Agar tidak ada penyesalan, tidak ada salahnya mengeluarkan energi lebih banyak menuju lokasi itu yang konon katanya disebut mirip dengan Tembok Cina. Cus, meluncur. Dan cekrek, satu dua buah poto pun terdokumentasikan dengan latar bukit yang menjulang tinggi.
Mengingat waktu terus berjalan, kami kembali melanjutkan menjajaki Janjang Saribu. Ternyata, ini tanjakan paling tinggi. Tak ada belok kanan kiri lagi yang tajam. Paling hanya lima sampai sepuluh tangga. Taraaaaa, finally we did it!
Sungguh lega sekali, meski awalnya bingung, lantaran tidak ada tangga lagi. Apakah ini sudah sampai atau jebakan batman? Haha
Ternyata, begitu mendapati tulisan "Di sini asal H Agus Salim Pejuang Kemerdekaan RI" pada sebuah dinding merah, maka sampailah di Puncak Janjang Saribu. Dimana wisata ini diresmikan pada 2013 lalu oleh Kemenkominfo Tifatul Sembiring.
Terlihat lengang. Warung bambu penjual makanan dan minuman terlihat tidak terurus dan mulai reot. Hanya, ada seorang yang berjual di warung kayu dan bambu. Sejenak kami berisitirahat di sana dengan niat hati makan mi instan.
"Habis mi nya," kata pak tua itu.
Beruntung air mineral dan rasa-rasa ada di sana. Mengingat perjuangan menuju ke sini, aku pun segera membeli dua botol air mineral. Lalu, mengobrol dengan bapak paruh baya itu.

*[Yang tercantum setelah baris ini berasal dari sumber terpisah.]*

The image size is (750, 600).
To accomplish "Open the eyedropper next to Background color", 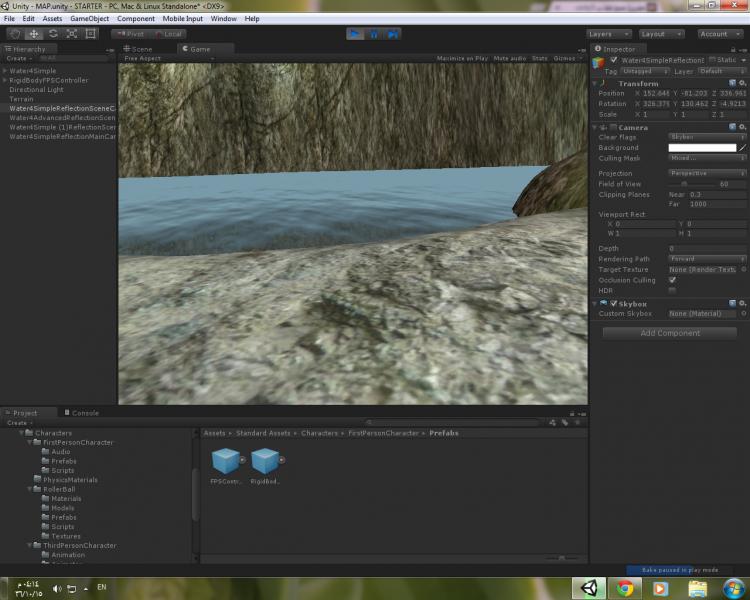I will [743, 148].
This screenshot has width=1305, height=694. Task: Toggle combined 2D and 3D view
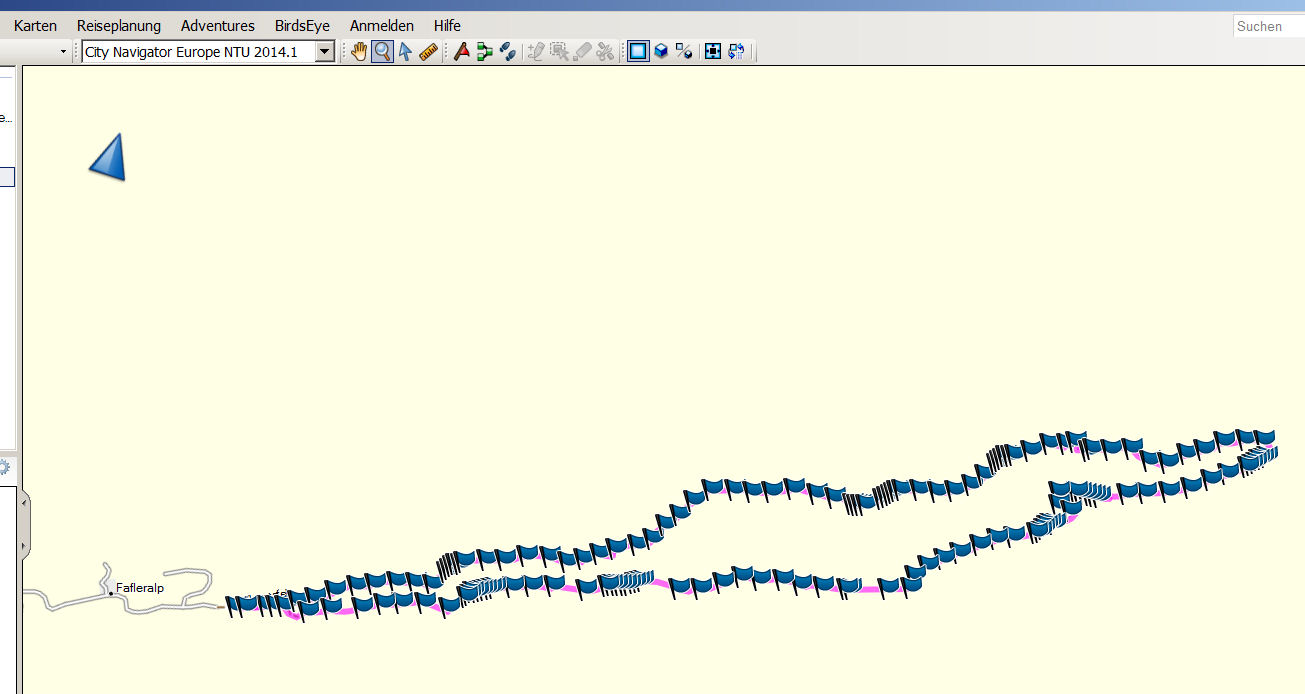point(684,52)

Menurutnya, sejak pandemi, banyak wisatawan yang tidak mendatangi Janjang Saribu. Bahkan, pernah tutup. Sehingga, saat sudah kembali dibuka, berpengaruh dengan ekonomi sekitar sini, khususnya penjual.
"Mau tidak mau harus buka, demi bisa menghasilkan uang," ujarnya.
Tak dapat dipungkiri, pandemi covid-19 memang efeknya luar biasa dan merambah ke segala sektor. Semoga perekonomian Indonesia pun pulih, meski dihantui resesi 2023.